- Michael Barnes American-Statesman Staff
Lorry Carlson and her daughter Avery Carlson experienced similar sensations when they first volunteered at the Trinity Center, a downtown refuge that helps the homeless neighbors of St. David’s Episcopal Church.
“The minute you walk in the door, you can feel the sense of love and community,” Lorry, 59, says. “That’s the way it’s structured. It allows for one-to-one interaction. And it offers services that other organizations can’t. It feels like a privilege to serve there. It’s what we wanted to share with our daughters.”
Avery’s older sister, Mackenzie, now at the University of Texas, also has volunteered there. Avery, 17, first showed up while she was in the seventh grade.
“At first, I thought, ‘Early mornings, this is going to be fun.’” Avery shrugs, then smiles. “Once we got there, I fell in love with the place right away. The ladies were just so welcoming. I immediately felt a part of the community, both the staff and the neighbors.”
All three family members, originally from the Midwest, found their way to the Trinity Center through the Lake Austin chapter of the National Charity League Inc., a nonprofit established in 1925 that yokes the charitable efforts of mothers and daughters.
One or more Carlson has also volunteered for the Settlement Home, Mobile Loaves and Fishes, Court Appointed Special Advocates, the Race for the Cure, Meals on Wheels, the Blanton Museum of Art and Zilker Theatre Productions.
Those groups that help the homeless, however, like the Trinity Center — which stages its annual benefit, the Barbara Jordan Celebration and Cocktail Hour, on April 25 — often go to the top of the list.
“In Illinois, one of my best friends’ brother experienced homelessness,” Lorry says. “He was in and out of it. That was a very personal experience.”
What brought them to the door
Lorry Carlson was born in Oak Park, Ill., and grew up in several places in the Midwest. Her father was a mechanical engineer, and her mother worked for a real estate appraiser.
She studied business at Southern Illinois University, where she earned an MBA before working as a college instructor and in strategic planning. The family followed her husband’s job to Austin, and they live in West Lake Hills.
Avery Carlson was born in Columbus, Ohio, and grew up in Chicago and Austin. She attends Westlake High School, where she does particularly well in chemistry and math.
Volunteering has always been part of the Carlson culture.
“It’s what we value as a family,” Lorry says. “We give back where we can, realizing that everyone needs help along the road.”
After chipping in for a while at the Trinity Center, Avery wanted to do something special.

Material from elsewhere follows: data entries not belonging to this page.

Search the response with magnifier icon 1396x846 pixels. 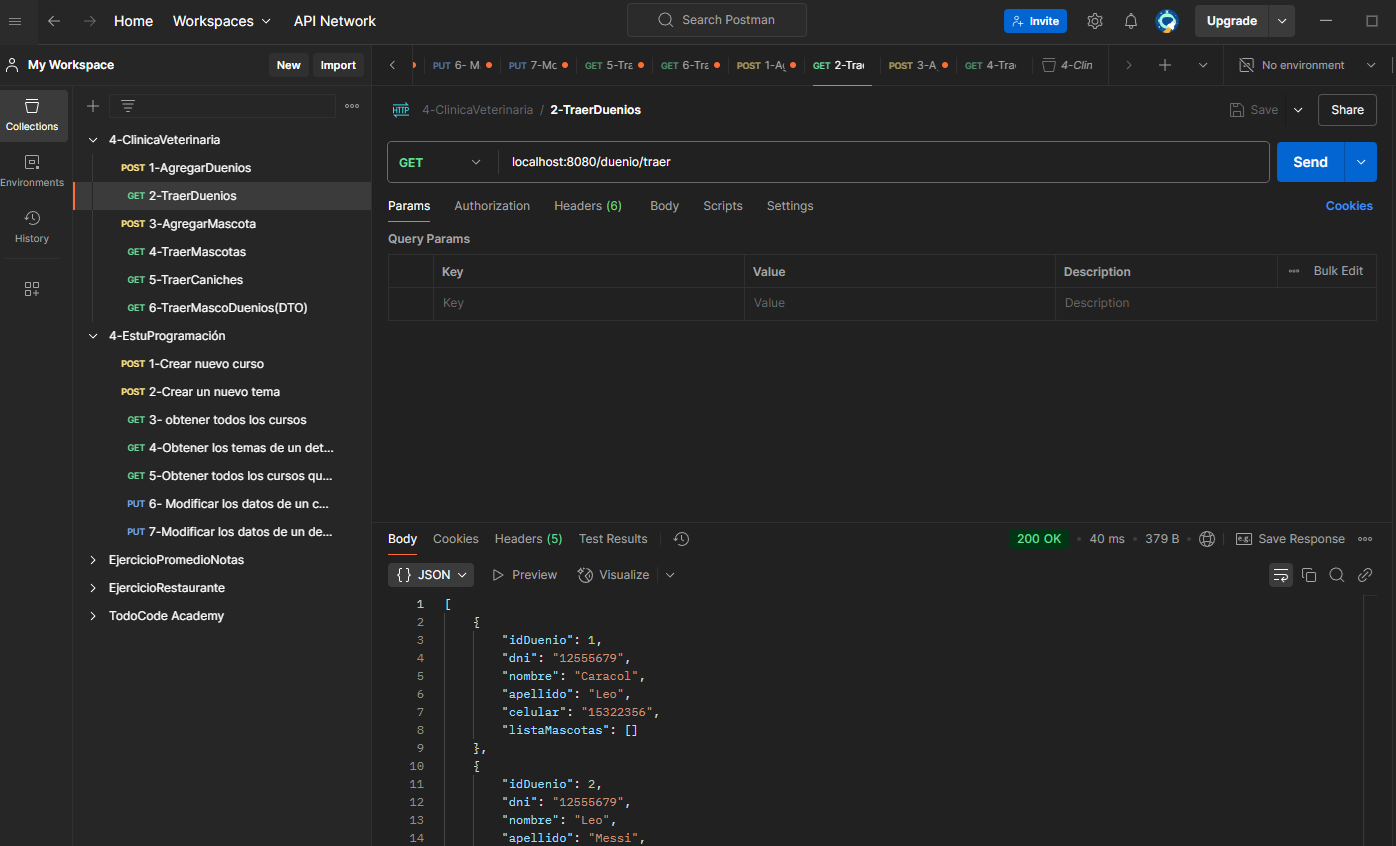click(1337, 575)
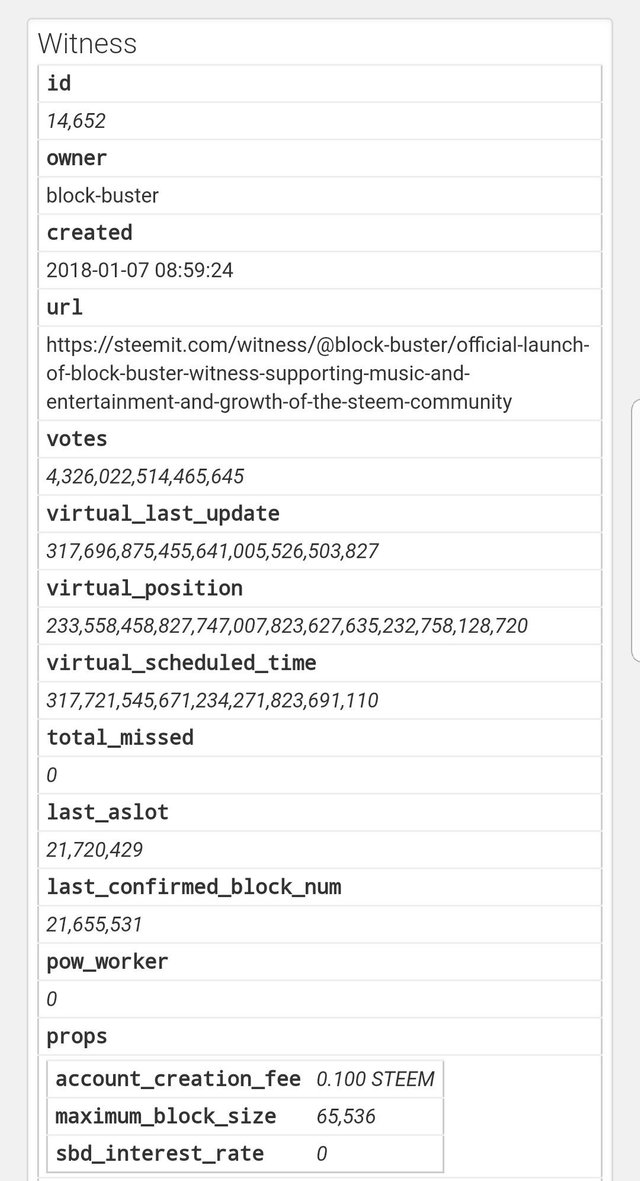Image resolution: width=640 pixels, height=1181 pixels.
Task: Click the virtual_last_update value
Action: (x=212, y=551)
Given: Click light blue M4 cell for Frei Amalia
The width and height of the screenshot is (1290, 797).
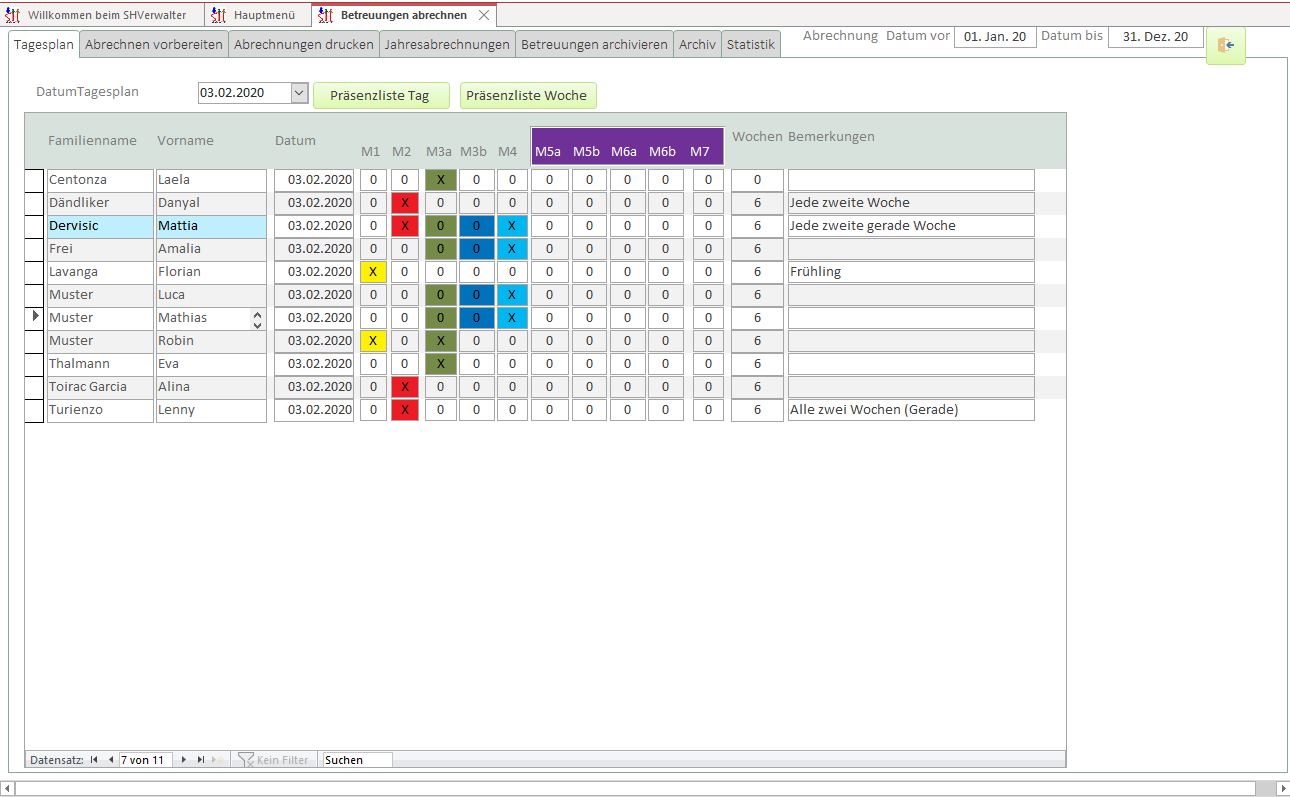Looking at the screenshot, I should coord(512,249).
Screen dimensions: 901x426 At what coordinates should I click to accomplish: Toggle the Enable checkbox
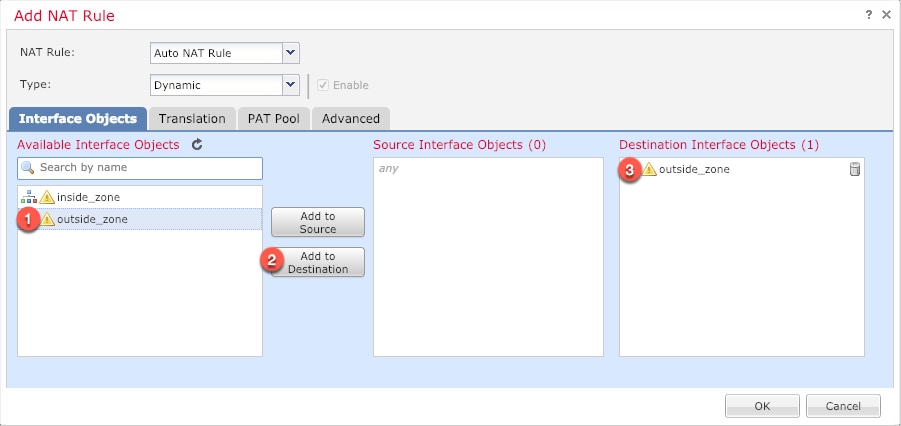click(x=323, y=85)
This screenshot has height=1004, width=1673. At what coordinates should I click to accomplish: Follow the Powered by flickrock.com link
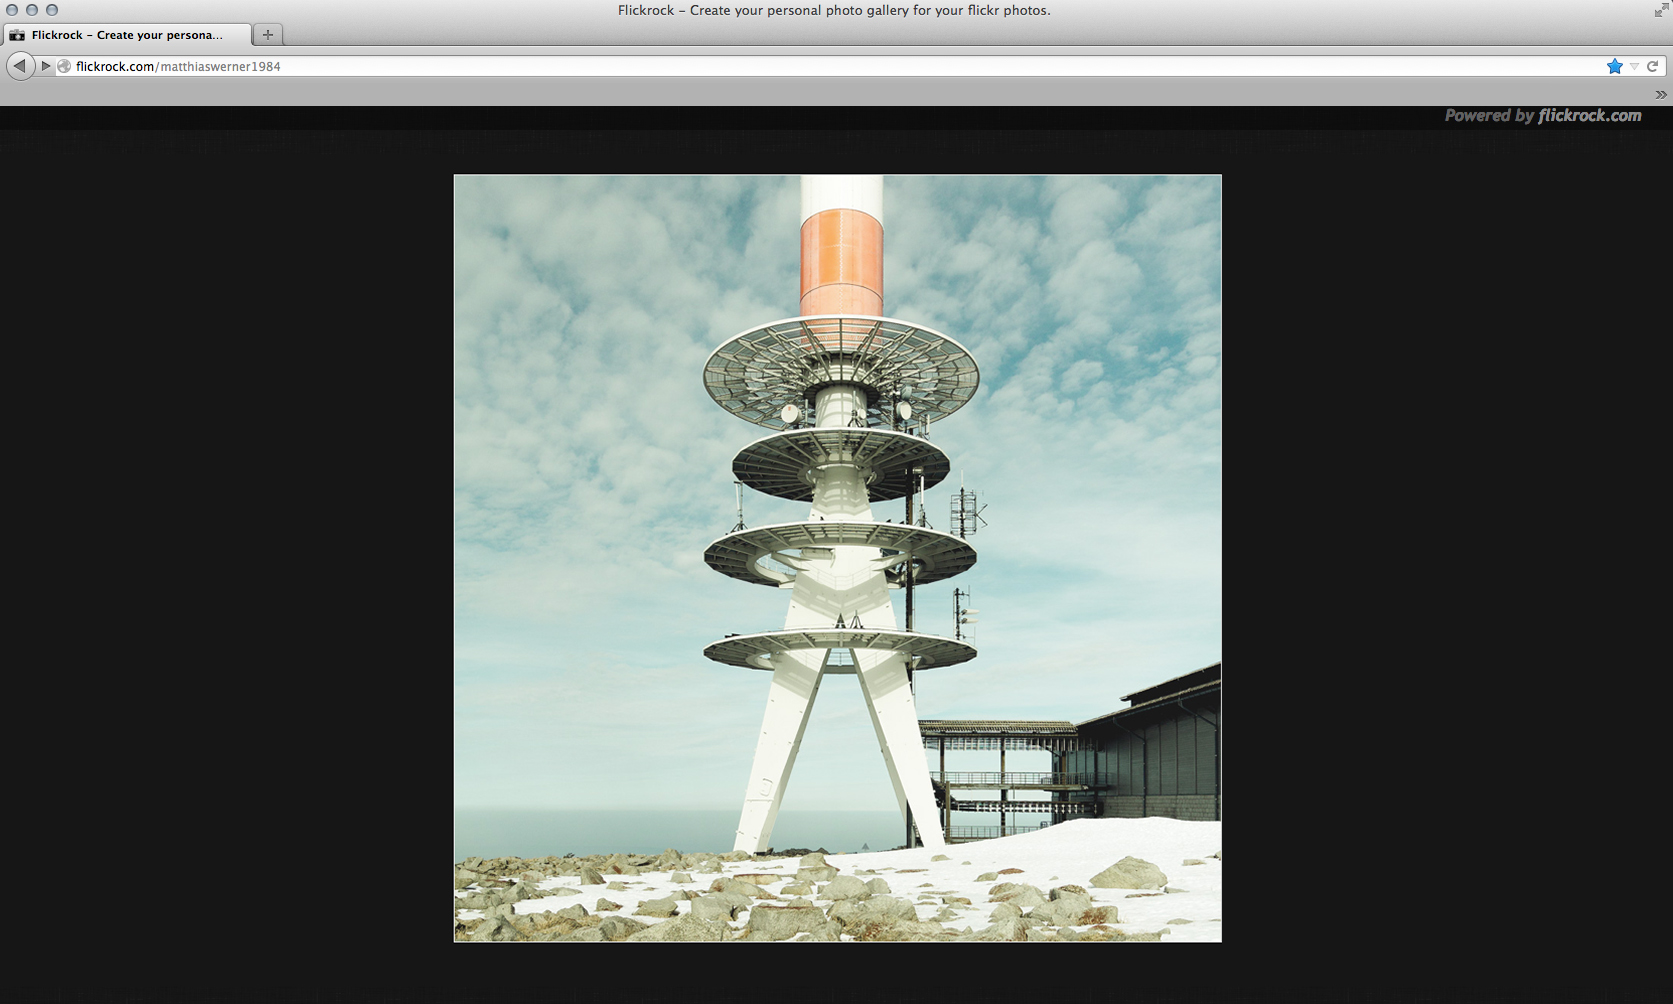[x=1542, y=116]
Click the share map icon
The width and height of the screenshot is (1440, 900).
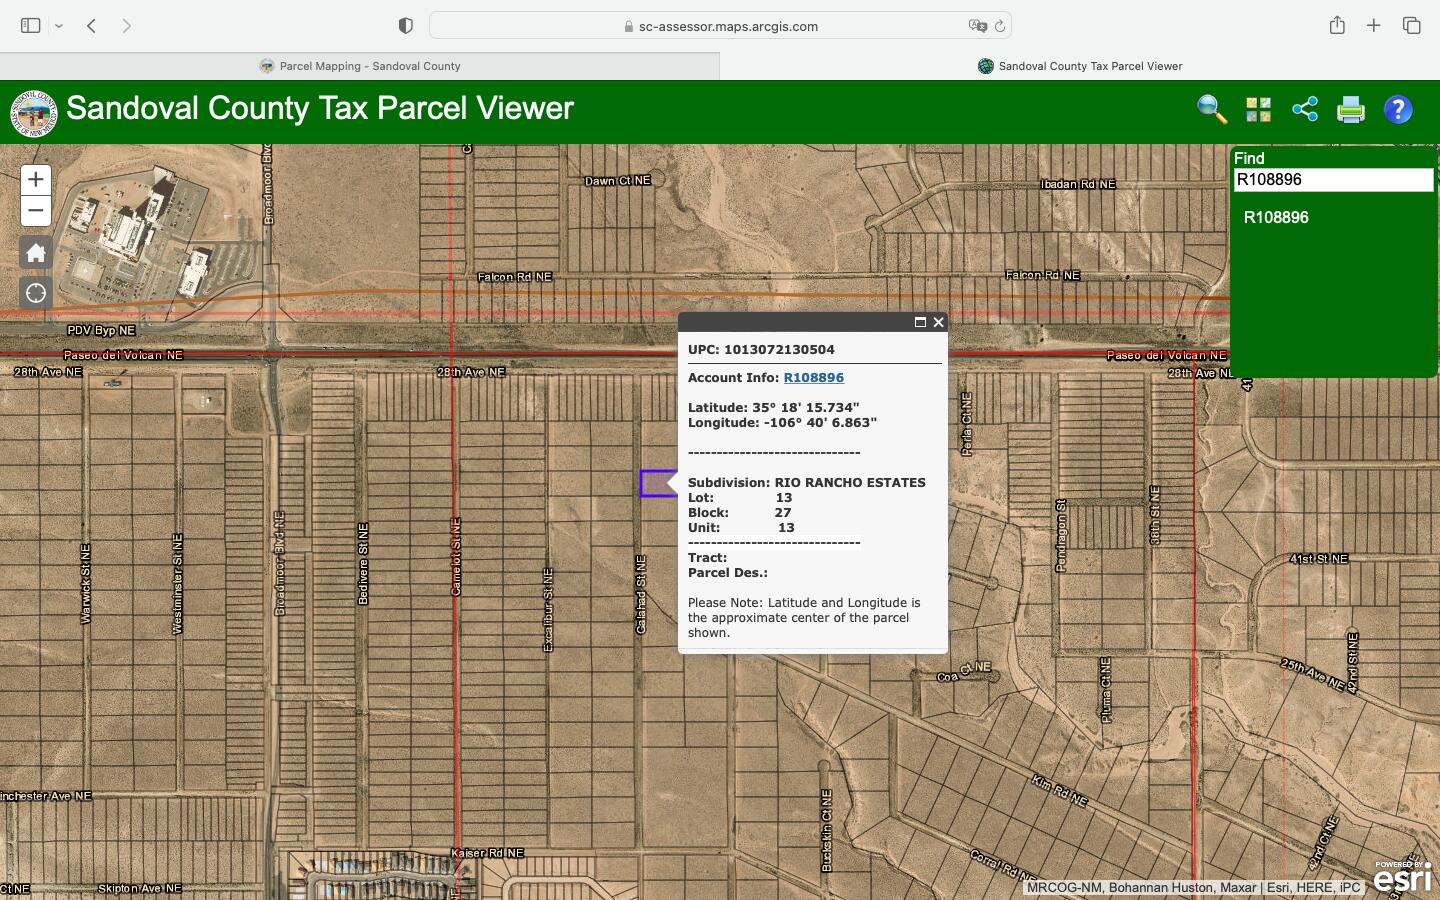click(x=1305, y=109)
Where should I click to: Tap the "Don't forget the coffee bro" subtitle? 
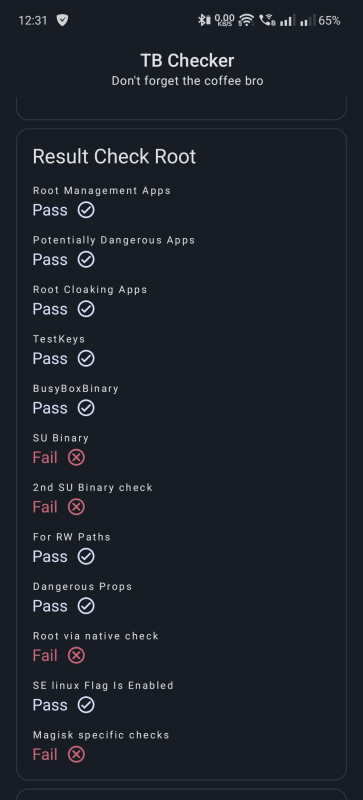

She decided to revamp the center’s Clothing Closet.
“It’s a program that allows women to shop for clothing and toiletries while feeling special,” she says. “I came up with a plan to organize it and increase productivity during the seasonal clothing changeover.”
The National Charity League gave her some means to complete the project, and three other mother-daughter teams helped refurbish the Closet with new bins, shelves and apparel.
“We reorganized the clothing racks and off-season storage to make it more efficient,” Avery says. “The experience meant a lot to me and to the Trinity Center staff and other volunteers. I hope I can do more to further give back to the organization, which has done so much for me.”
She also urges her friends to volunteer at the Trinity Center and other programs around Austin.
“Not everyone can volunteer,” Avery says. “But they don’t understand how one-on-one it is. They think it’s serving food to people in an assembly line. But we meet the people and hear their stories. I share that so that my friends understand better.”
One step away
One thing strikes the mother and daughter over and over: how close anyone can be to homelessness.
“It can be six months away,” Lorry says. “It could be the loss of a job. Or a major illness. You can lose your home very quickly. And if you lose a person with that illness, that’s a lot of life events.”
One homeless teenager confessed to Mackenzie that she had made poor choices, didn’t respect her parents and found herself out of the house one day.
“The good news: We didn’t see her after a couple of weeks, so hopefully things turned out well,” Lorry says. “She was sharing with my daughter: ‘Don’t take your family for granted.’”
Avery discovered many similarities in the stories.
“They hit a low point in life and need help getting up,” she says. “Homelessness is not always a constant thing. It might be temporary. Growing up, I thought the homeless were a certain set of people. But it can happen to anyone, and it’s a diverse set of people. Some of them had similar upbringings to me. Then in college, they didn’t know how to find themselves, or they lost a family member and found themselves without a support network.”
Lorry says she admires the Community First Village founded in East Austin by Mobile Loaves and Fishes’ Alan Graham, who thinks the homeless condition is less about the absence of an abode and more about the lack of a lifelong community network.
“It’s wonderful that they focus on the long term,” Lorry says. “The Trinity Center, too, does so much to support people, whether they are experiencing temporary or long-term homelessness. It’s another effort giving dignity and respect to the individual.”